We previously reported that a San Diego Superior Court found See’s Candy Shops violated California law by rounding employee time entries to the nearest-tenth of an hour, and that the California Supreme Court ordered the Fourth District Court of Appeal to review the case and decide the rounding issue. On Monday, the Court of Appeal decided the issue of first impression in a published decision and held that “the rule in California is that an employer is entitled to use the nearest-tenth rounding policy if the rounding policy is fair and neutral on its face and ‘it is used in such a manner that it will not result, over a period of time, in failure to compensate the employees properly for all the time they have actually worked.” This comes as great news to thousands of employers across California who utilize similar neutral rounding policies.
The Court of Appeal became the first appellate court in California to adopt the long-held position of the US Department of Labor (“DOL”) and the state Division of Labor Standards Enforcement (“DLSE”) that rounding employee time entries “to the nearest 5 minutes, or to the nearest one-tenth or quarter of an hour” is lawful. Both the DOL’s regulations and the DLSE’s Enforcement Manual note that rounding is acceptable provided that the practice is used “in such a manner that it will not result, over a period of time, in failure to compensate the employees properly for all the time they have actually worked.” The Court of Appeal endorsed the DOL and DLSE’s position whole heartedly. The Court said that “[a]ssuming a rounding-over-time policy is neutral, both facially and as applied, the practice is proper under California law because its net effect is to permit employers to efficiently calculate hours worked without imposing any burden on employees.”
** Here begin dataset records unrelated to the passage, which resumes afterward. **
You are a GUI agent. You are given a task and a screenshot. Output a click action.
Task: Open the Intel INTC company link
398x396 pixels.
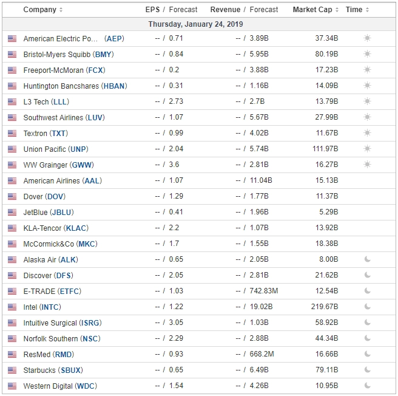pos(50,307)
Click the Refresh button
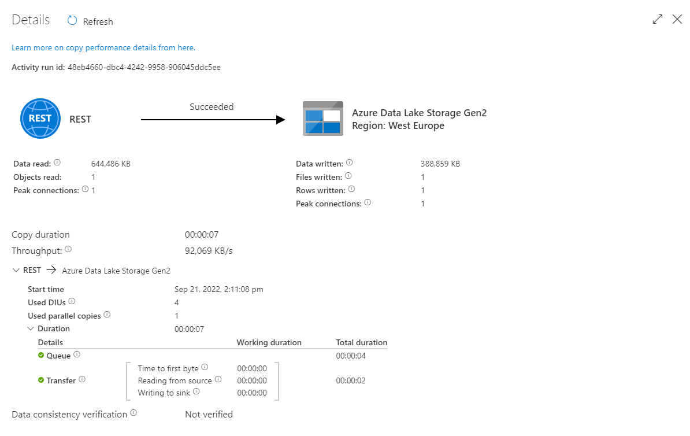This screenshot has width=690, height=436. (x=90, y=21)
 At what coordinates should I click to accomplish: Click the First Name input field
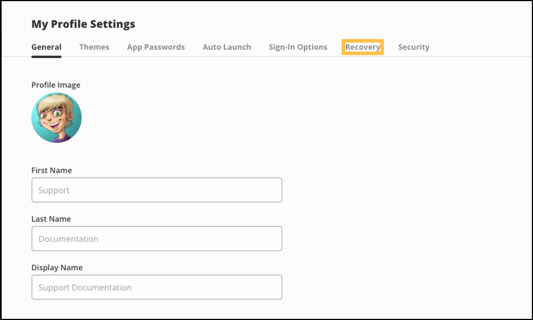point(156,190)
The Court of Appeal rejected the plaintiff’s argument that rounding time entries violated various provisions of the Labor Code generally requiring payment of “all wages” and for “any work in excess of eight hours.” The Court explained that the question of whether all wages have been paid is different from the issue of how an employer calculates the number of hours worked by a method such as rounding. The Court further explained that none of the provisions in the Labor Code discussing payment of wages address rounding time entries and thus these Labor Code provisions do not invalidate or prohibit rounding.
Having found that neutral and unbiased rounding over time does not violate California law, the Court of Appeal vacated the trial court’s order granting summary adjudication in favor of the plaintiff as to several of See’s Candy Shops’ affirmative defenses. The Court of Appeal held that determining whether a rounding rule is biased against an employee is a factual issue and not a legal one. Because See’s Candy Shops presented evidence showing that its neutral rounding policy was unbiased over time there was a disputed issue of fact as whether the rounding policy operated over a period of time to undercompensate employees. As such, the Court of Appeal found that summary adjudication in favor of the plaintiff was not proper.
California employers have closely watched the See’s Candy Shops case as neutral time rounding is a common practice in California and throughout the country. In April, Seyfarth Shaw authored an amicus brief in the case on behalf of Employers Group, California Employment Law Council, and the California Chamber of Commerce urging the Court of Appeal to decide the rounding issue in line with the DOL and DLSE’s position. The Court of Appeal provided much needed clarity on the issue and the decision may stem the tide of class action lawsuits in California challenging employer rounding practices on the basis that they violate the California Labor Code. Employers in California who currently round employee time entries should nonetheless review their rounding policies and practices with counsel to evaluate potential issues and exposure.